THE INPUT below:

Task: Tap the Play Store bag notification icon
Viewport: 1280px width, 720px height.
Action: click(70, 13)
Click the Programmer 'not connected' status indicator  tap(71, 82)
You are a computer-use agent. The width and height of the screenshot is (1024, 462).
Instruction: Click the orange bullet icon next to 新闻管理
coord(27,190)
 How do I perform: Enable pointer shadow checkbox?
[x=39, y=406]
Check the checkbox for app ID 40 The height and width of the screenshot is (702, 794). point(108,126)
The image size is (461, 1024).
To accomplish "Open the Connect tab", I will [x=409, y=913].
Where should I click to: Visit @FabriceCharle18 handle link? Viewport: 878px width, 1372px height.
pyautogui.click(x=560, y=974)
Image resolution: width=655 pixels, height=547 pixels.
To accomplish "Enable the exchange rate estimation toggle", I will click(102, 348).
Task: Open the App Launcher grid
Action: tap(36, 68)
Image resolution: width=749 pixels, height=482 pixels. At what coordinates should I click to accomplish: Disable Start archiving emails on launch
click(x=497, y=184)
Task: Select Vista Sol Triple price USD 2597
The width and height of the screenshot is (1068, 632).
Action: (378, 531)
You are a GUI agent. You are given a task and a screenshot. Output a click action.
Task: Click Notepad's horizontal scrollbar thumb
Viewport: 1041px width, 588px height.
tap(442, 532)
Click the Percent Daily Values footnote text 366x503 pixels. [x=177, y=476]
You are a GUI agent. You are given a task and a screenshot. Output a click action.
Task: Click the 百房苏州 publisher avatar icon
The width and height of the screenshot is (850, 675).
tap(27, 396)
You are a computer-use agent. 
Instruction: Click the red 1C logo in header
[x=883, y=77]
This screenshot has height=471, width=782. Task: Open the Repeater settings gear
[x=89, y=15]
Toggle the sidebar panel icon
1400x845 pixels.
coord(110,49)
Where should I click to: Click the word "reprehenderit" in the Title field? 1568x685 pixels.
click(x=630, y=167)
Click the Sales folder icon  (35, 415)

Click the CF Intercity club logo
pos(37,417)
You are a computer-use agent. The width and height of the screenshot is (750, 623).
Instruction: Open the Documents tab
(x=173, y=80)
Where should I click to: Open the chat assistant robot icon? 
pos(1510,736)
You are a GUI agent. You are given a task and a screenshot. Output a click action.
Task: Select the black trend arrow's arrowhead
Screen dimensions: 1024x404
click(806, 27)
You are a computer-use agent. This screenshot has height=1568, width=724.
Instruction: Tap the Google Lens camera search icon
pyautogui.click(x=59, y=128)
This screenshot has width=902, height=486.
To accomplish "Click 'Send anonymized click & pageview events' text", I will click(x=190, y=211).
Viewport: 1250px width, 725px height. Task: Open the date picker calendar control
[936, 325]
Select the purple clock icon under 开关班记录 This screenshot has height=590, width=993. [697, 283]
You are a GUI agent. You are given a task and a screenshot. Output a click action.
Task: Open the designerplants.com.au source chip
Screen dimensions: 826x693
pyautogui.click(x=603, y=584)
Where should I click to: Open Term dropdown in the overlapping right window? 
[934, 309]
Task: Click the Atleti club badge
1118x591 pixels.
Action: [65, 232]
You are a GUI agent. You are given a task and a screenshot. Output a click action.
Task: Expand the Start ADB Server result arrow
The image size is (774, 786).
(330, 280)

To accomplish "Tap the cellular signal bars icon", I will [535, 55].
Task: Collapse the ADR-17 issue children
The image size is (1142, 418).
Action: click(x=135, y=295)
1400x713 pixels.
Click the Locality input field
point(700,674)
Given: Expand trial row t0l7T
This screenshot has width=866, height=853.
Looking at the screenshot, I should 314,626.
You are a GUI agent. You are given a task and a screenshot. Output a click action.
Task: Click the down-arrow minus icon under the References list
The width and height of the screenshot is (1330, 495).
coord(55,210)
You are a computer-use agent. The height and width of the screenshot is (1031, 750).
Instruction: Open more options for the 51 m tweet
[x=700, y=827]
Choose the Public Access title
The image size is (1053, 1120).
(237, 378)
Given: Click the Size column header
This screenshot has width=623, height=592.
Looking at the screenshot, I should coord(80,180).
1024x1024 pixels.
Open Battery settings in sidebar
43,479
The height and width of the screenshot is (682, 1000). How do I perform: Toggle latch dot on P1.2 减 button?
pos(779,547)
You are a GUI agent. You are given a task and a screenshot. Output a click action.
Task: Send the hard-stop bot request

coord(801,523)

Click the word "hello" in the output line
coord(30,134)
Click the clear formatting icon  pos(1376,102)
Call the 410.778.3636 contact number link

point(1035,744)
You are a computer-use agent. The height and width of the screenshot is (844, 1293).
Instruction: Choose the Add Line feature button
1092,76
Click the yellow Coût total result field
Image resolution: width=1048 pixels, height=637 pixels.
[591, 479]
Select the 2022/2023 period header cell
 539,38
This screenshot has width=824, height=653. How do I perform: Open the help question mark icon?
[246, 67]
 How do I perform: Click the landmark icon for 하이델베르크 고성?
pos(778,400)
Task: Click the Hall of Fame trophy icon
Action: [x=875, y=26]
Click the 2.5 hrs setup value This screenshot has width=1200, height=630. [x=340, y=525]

End of THE INPUT.

REQUIRED ACTION: Find the string "Expand" in the records, then copy each line where it occurs.

YOUR RESPONSE:
Task: Expand the Start ADB Server result arrow
Given: Expand trial row t0l7T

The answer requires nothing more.